La vraie bataille est celle de la volonté. Le coureur qui ne craque pas gagne. « Une fois que le doute s’empare de votre rival, son moral s’effondre et vous pouvez alors creuser l’écart, explique Froome. C’est une sensation incroyable, ça procure une satisfaction immense. Bien sûr, ça fait mal – vous respirez par les oreilles –, mais voir vos adversaires dans le rouge vous encourage à en remettre une couche. Vous acceptez la douleur. Vous vous dites que toutes les choses que vous ressentez ne sont que temporaires. » 

À ce niveau, l’alimentation devient une arme. De retour sur les routes, l’équipe imprime un rythme soutenu, et ce, malgré la ration hypoglucidique ingérée avant cette sortie destinée à améliorer le rapport poids/puissance des coureurs. « Il s’agit d’apprendre à votre corps à être plus efficace, dit Froome, afin qu’il privilégie la graisse comme carburant. » 

En contrôlant son régime alimentaire, Froome a enregistré des progrès considérables, faisant passer son poids de course de 71 kg à 67 kg. « Vous ne progressez qu’en vous poussant toujours un peu plus loin et en suivant un régime très strict », dit-il. Il consomme exclusivement des aliments non préparés, des protéines maigres et des glucides faciles à digérer. Il exclut également de son régime le gluten, susceptible d’augmenter la rétention d’eau. Conséquence : Froome vit sur le fil du rasoir, à la frontière entre santé et maladie. Un défi à part entière. Froome a couru pendant au moins deux saisons avec le Team Sky en ignorant totalement qu’il était atteint de bilharziose. « C’est un parasite qui s’incruste en profondeur dans vos organes et vos intestins, et qui se nourrit de globules rouges – pas idéal pour un athlète d’endurance », dit-il avec l’ironie qui le caractérise. 

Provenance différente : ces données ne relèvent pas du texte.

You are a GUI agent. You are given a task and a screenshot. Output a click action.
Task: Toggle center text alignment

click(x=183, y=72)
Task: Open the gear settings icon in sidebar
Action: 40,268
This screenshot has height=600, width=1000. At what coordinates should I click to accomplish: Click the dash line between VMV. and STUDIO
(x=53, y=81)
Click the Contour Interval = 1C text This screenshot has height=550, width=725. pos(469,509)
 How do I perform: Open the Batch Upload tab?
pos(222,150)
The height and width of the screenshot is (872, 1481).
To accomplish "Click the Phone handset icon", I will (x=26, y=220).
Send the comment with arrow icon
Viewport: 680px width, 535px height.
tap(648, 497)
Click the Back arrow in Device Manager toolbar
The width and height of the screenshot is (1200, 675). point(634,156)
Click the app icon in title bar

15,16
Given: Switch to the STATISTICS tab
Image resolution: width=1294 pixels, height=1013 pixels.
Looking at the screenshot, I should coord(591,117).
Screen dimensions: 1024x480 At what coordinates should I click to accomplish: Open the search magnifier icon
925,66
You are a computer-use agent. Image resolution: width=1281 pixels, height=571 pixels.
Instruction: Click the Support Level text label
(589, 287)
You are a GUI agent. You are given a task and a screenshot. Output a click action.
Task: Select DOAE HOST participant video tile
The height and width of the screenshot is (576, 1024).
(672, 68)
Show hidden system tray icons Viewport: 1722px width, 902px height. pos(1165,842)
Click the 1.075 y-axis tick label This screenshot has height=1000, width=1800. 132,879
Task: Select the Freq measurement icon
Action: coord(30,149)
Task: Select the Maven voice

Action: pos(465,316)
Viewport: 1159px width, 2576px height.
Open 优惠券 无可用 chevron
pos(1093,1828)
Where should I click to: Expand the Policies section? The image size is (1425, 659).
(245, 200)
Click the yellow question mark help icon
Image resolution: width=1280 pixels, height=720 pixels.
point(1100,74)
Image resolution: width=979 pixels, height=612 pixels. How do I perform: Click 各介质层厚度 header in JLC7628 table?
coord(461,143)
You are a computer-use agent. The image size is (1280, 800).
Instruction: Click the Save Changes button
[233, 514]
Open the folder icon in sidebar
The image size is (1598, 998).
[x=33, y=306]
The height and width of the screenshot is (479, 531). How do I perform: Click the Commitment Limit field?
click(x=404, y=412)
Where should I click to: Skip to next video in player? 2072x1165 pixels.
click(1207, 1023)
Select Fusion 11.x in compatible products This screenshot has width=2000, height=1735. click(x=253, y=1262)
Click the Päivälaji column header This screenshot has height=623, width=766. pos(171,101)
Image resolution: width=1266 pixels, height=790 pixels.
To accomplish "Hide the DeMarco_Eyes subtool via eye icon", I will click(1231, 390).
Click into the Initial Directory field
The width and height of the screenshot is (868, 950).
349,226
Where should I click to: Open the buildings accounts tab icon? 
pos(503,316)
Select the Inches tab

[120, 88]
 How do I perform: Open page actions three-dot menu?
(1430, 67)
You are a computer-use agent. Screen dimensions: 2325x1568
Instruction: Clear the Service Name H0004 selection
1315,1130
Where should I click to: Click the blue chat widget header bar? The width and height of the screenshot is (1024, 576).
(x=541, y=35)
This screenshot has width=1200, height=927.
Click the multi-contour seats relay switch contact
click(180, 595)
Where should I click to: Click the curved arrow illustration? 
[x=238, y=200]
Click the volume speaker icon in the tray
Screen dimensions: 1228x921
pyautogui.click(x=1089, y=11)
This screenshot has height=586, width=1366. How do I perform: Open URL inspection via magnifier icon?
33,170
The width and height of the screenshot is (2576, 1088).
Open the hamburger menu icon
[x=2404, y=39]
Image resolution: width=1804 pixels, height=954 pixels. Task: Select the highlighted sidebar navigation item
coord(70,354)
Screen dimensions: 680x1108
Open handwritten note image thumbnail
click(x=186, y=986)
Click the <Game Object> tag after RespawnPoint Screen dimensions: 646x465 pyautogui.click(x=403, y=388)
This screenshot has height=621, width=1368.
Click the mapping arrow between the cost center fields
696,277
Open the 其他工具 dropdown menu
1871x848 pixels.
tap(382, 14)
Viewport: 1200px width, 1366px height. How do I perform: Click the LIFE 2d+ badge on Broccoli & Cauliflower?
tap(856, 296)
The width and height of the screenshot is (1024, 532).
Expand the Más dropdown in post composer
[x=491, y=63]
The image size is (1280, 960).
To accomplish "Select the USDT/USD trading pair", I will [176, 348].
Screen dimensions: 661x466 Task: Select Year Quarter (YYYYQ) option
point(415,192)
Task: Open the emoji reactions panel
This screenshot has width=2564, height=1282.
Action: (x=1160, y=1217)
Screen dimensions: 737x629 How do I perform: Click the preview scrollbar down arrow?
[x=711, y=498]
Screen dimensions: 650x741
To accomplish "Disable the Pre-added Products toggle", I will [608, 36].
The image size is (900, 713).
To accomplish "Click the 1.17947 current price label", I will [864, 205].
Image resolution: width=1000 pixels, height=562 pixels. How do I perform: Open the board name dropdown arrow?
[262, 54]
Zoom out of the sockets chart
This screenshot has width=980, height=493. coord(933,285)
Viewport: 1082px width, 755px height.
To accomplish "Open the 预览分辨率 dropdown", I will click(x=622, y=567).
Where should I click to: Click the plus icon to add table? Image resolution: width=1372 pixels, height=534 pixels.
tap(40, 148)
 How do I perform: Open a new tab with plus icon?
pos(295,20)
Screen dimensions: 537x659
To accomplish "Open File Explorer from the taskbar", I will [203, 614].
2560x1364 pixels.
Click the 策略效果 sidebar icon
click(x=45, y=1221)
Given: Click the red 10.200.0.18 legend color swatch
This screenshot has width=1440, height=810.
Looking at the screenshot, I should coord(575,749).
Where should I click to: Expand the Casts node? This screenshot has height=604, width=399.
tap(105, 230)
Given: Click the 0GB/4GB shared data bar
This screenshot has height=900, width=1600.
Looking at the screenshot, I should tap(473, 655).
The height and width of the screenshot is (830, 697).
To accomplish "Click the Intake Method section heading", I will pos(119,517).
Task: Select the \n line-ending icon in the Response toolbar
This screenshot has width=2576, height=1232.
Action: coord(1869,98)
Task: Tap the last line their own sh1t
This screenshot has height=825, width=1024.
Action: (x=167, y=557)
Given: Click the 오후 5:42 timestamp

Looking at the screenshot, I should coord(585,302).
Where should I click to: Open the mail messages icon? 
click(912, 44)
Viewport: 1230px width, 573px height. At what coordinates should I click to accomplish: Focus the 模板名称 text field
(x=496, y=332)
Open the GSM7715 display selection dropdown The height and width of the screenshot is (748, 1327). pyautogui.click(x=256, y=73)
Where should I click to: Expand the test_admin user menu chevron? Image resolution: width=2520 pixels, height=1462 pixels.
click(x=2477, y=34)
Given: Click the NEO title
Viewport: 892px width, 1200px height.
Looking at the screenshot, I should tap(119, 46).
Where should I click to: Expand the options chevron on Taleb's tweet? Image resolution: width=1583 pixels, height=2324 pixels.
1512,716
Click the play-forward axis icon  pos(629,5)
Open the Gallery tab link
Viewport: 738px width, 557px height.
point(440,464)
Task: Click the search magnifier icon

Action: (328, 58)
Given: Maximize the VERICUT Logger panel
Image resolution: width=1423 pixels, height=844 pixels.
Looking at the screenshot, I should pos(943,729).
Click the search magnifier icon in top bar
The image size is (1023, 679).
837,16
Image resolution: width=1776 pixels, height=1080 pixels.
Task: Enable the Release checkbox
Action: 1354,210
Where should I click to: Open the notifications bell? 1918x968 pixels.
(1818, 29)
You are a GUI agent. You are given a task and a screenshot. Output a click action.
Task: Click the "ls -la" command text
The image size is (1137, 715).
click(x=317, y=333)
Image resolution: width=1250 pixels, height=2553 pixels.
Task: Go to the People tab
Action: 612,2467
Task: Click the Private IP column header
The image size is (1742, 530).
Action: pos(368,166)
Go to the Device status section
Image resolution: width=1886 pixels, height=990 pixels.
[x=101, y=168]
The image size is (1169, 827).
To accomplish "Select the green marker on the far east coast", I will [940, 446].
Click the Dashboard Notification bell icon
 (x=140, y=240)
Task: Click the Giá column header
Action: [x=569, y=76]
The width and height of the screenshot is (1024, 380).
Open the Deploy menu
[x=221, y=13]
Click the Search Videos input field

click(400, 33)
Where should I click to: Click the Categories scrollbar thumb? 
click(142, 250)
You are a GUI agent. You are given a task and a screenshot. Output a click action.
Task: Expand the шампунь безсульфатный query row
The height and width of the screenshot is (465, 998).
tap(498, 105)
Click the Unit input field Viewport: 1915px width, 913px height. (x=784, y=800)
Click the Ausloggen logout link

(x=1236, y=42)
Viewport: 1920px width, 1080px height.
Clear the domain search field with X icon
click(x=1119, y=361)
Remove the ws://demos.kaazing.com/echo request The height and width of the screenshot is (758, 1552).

« Pas de gloire sans douleur… Il y a du vrai dans ce dicton old school. »
Chris Froome
Chris Froome Team Sky

Volcan de Tenerife : routes sinueuses pour le Team Sky.

Même en parfaite santé, l’entraînement intensif et la perte de poids affaiblissent votre système immunitaire. « Vous êtes à la limite. Et comme en même temps, j’étais atteint de bilharziose, ça veut dire que je suis allé au-delà de la limite, raconte-t-il. À chaque fois que j’attrapais un rhume, j’arrêtais de m’entraîner pour récupérer. » Le traitement a été radical : « Tous les six mois, pendant deux ans et demi, j’ai pris des pilules qui ravagent le corps et tuent tout sur leur passage – le bon comme le mauvais. » 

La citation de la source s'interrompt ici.